SIN MOVILIDAD La enferma, de 51 años, ofreció ayer una multitudinaria rueda de prensa en el hospital religioso de Granada en el que está ingresada desde hace nueve años. La distrofia muscular progresiva que padece, unida a la osteoporosis, deformación de las extremidades y fractura de huesos a causa de los cambios de posición, le causan continuos dolores y la han llevado a perder ya la movilidad de todo su cuerpo, excepto, por ahora, los dedos de pies y manos y algunos músculos del rostro. Respira gracias a una traqueotomía realizada en contra de su voluntad que la mantiene conectada a un ventilador mecánico.

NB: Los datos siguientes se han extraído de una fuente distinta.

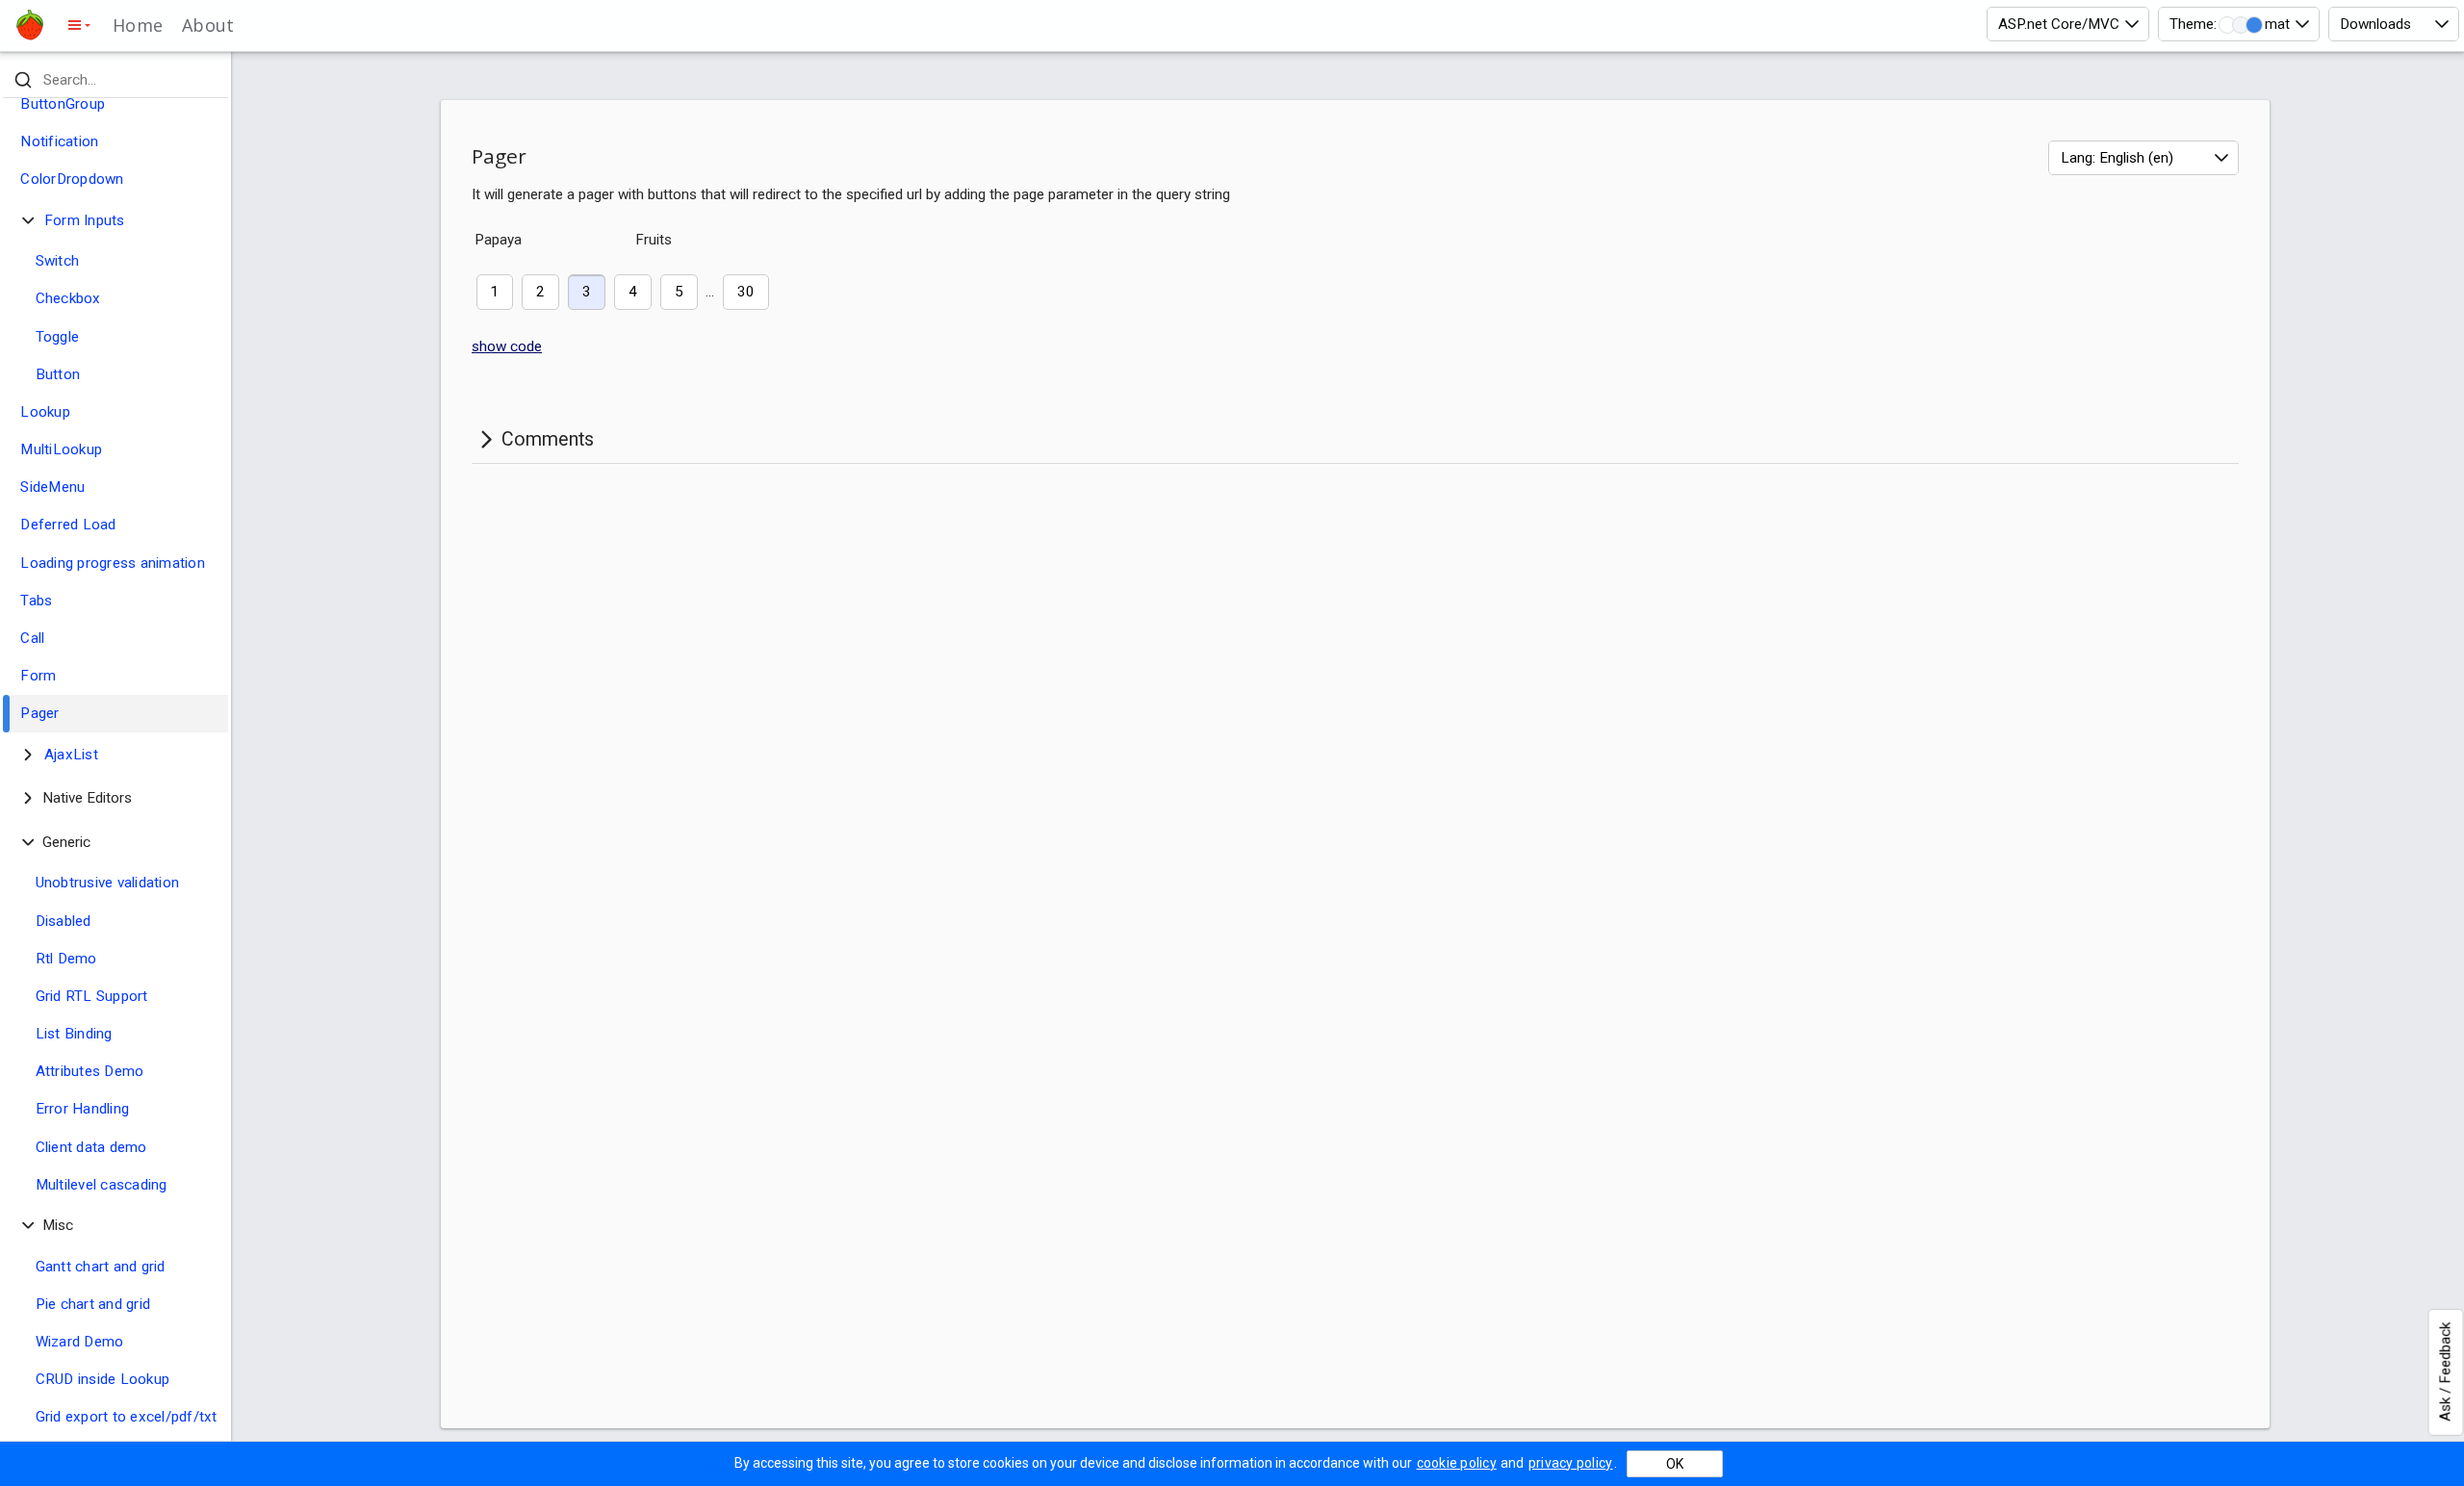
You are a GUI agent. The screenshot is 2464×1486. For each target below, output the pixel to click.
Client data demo (91, 1147)
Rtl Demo (66, 958)
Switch (58, 260)
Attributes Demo (90, 1071)
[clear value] (211, 80)
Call (32, 638)
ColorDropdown (71, 179)
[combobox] (2068, 24)
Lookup (45, 412)
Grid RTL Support (92, 996)
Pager (39, 713)
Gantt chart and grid (101, 1266)
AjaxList (71, 754)
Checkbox (68, 298)
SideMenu (52, 487)
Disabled (63, 921)
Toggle (58, 337)
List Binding (74, 1033)
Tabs (36, 600)
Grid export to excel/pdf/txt (127, 1416)
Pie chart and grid (93, 1304)
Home (138, 25)
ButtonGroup (62, 104)
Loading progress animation (112, 563)
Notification (59, 141)
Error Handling (83, 1108)
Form (38, 675)
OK (1674, 1464)
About (208, 25)
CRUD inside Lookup (103, 1379)
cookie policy (1457, 1463)
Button (58, 374)
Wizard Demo (80, 1341)
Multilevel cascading (101, 1184)
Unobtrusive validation (108, 882)
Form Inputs (84, 220)
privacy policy (1570, 1463)
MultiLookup (61, 449)
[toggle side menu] (78, 25)
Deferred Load (68, 524)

Aseguró estar "lúcida" y consideró "inhumano" vivir así. Por ello, pidió que se respete su decisión de acabar con una vida de "enfermedad y opresión" que comenzó cuando era una adolescente. "Mi situación es complicada, nadie me entiende y nadie tiene por qué meterse en mi vida", subrayó con un hilo de voz, lamentando su absoluta dependencia de los demás.

TESTAMENTO VITAL Inmaculada afirmó que ha realizado el testamento vital solicitando que, cuando llegue el momento, los médicos del centro no empleen métodos artificiales para alargar su vida. Rotunda, dijo: "Lo único que pido es la eutanasia". Considera que tiene amparo legal para exigir que se le retire la ventilación mecánica, lo que según los médicos acabaría con su vida en apenas una hora por asfixia. Pero teme que sería una "muerte muy cruel y dolorosa", por lo que ha reclamado morir con una inyección en el corazón y evitar el sufrimiento.